- QUESTIONS TO ANSWER -
**a)** Using the blog post on Word search, decide whether each statement agrees with it: (i) Ctrl-PgUp moves back up through the search occurrences; (ii) the keyboard tip works only in Word 2010; (iii) the tip came from a reader's comment on an earlier post. For each, give yes or no and quote the deciding words.
**b)** In the blog post on Word search, recast the paragraph that begins "I wrote a post about the new search in Word 2010" as a short bulleted list that keeps its main facts.

- SELECTED PASSAGE -
*** Block opens ***

Jan 27

I thought I knew Word… or at least everything I needed to know. But still little surprises come along and you just wonder how you’ve missed them in the past.

I wrote a post about the new search in Word 2010 and Karen left a comment on that post offering this awesome tip. If you’ve used Word you’ll know that one annoyance of search in earlier versions of Word was the way the search box would jump around all over the document when you clicked the Find Next button often obscuring the document and the search results. That’s been improved in Word 2010 as I mentioned in the earlier post, but Karen pointed out that once you hit Ctrl-F and enter your search term in the navigation panel if you then close the dialog box in the left margin and then hit Ctrl-PgDn, it repeats the search without calling the dialog box! Awesome. You can search down through all the occurrences of your search phrase just by using this keyboard combination and without the annoyance of the search box obscuring your document and results. And, wait for it, Ctrl-PgUp runs back up through the search occurrences. And this tip also works in the so-called Advanced Find in Word 2010 – that’s the old style search pre-Word 2010. I mentioned how to access that in the earlier post. In addition, you can even resume the search after doing some typing by just pressing Ctrl-PgDn or Ctrl-PgUp again. I’ve found that this tip also works in Word 2007 and Word 2002 and probably other versions too.

*** Block closes ***

- EXCERPTED RECORDS -
*** Block opens ***

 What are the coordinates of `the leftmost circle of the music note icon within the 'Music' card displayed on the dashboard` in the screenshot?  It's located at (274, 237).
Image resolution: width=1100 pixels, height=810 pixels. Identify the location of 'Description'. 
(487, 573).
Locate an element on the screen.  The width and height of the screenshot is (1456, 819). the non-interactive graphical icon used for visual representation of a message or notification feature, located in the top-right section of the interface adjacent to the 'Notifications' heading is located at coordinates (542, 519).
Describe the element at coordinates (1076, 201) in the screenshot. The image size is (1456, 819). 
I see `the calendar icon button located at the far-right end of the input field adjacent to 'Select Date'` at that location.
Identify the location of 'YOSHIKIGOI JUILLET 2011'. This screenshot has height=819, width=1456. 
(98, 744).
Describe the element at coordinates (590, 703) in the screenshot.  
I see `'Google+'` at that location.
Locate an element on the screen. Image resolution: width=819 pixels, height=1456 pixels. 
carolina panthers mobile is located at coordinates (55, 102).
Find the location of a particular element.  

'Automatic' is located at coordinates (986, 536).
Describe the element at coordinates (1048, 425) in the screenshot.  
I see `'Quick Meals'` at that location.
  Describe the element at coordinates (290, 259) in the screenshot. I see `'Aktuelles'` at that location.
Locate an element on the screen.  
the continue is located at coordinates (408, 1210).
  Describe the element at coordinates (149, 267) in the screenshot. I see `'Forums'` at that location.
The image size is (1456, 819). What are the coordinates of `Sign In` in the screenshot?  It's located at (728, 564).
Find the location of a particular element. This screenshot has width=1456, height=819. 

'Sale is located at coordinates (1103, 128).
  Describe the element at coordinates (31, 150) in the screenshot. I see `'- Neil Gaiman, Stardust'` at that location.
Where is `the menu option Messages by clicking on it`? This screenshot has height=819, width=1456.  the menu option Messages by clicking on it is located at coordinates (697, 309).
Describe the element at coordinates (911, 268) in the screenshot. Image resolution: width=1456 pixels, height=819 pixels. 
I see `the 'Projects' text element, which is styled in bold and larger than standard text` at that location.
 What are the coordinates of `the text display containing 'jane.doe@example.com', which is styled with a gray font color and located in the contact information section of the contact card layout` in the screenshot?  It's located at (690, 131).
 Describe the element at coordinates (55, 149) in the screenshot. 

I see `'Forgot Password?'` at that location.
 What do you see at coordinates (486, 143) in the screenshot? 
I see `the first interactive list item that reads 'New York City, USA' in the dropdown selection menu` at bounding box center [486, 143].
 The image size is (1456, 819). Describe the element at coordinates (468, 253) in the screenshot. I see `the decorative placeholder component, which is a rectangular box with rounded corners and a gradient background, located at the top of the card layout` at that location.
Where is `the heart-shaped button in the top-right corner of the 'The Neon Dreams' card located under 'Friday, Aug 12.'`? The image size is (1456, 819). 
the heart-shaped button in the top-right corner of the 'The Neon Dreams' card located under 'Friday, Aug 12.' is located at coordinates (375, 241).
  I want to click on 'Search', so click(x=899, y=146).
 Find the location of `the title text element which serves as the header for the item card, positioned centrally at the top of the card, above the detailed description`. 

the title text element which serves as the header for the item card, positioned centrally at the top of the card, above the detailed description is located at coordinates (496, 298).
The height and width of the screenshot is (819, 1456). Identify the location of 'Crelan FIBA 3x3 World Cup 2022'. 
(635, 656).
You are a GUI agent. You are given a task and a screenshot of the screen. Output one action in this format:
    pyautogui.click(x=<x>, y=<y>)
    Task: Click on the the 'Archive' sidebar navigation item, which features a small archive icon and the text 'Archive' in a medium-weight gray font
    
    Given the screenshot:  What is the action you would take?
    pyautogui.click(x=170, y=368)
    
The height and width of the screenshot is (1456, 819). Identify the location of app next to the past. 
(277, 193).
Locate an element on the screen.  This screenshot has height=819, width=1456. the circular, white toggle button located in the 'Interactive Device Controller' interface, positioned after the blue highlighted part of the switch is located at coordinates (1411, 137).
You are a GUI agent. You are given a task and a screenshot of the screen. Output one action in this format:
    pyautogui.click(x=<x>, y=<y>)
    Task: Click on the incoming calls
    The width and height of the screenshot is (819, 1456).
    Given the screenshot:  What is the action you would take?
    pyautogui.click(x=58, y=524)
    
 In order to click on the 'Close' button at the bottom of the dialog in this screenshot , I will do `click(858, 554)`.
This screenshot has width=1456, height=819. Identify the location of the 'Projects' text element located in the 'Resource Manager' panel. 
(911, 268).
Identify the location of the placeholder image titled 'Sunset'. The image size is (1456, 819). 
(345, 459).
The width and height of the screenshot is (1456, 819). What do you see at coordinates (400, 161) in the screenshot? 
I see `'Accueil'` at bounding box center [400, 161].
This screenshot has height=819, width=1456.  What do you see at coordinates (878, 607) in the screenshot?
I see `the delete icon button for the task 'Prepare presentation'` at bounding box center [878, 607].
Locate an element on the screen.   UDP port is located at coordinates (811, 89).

*** Block closes ***

- TASK RESPONSES -
**a)**
(i) Yes: "Ctrl-PgUp runs back up through the search occurrences."
(ii) No: "I’ve found that this tip also works in Word 2007 and Word 2002 and probably other versions too."
(iii) Yes: "Karen left a comment on that post offering this awesome tip."

**b)**
- The tip came from Karen, in a comment on an earlier post about the new search in Word 2010.
- In earlier versions of Word, clicking Find Next made the search box jump around the document, often hiding the document and the results. Word 2010 improved this.
- Method: press Ctrl-F, enter the search term in the navigation panel, close the dialog box in the left margin, then press Ctrl-PgDn. This repeats the search without bringing back the dialog box.
- Ctrl-PgDn steps down through every occurrence of the search phrase without the search box covering the document and results. Ctrl-PgUp runs back up through them.
- The tip also works in Advanced Find in Word 2010, which is the old-style search from before Word 2010.
- After some typing, pressing Ctrl-PgDn or Ctrl-PgUp again resumes the search.
- The tip also works in Word 2007 and Word 2002, and probably in other versions.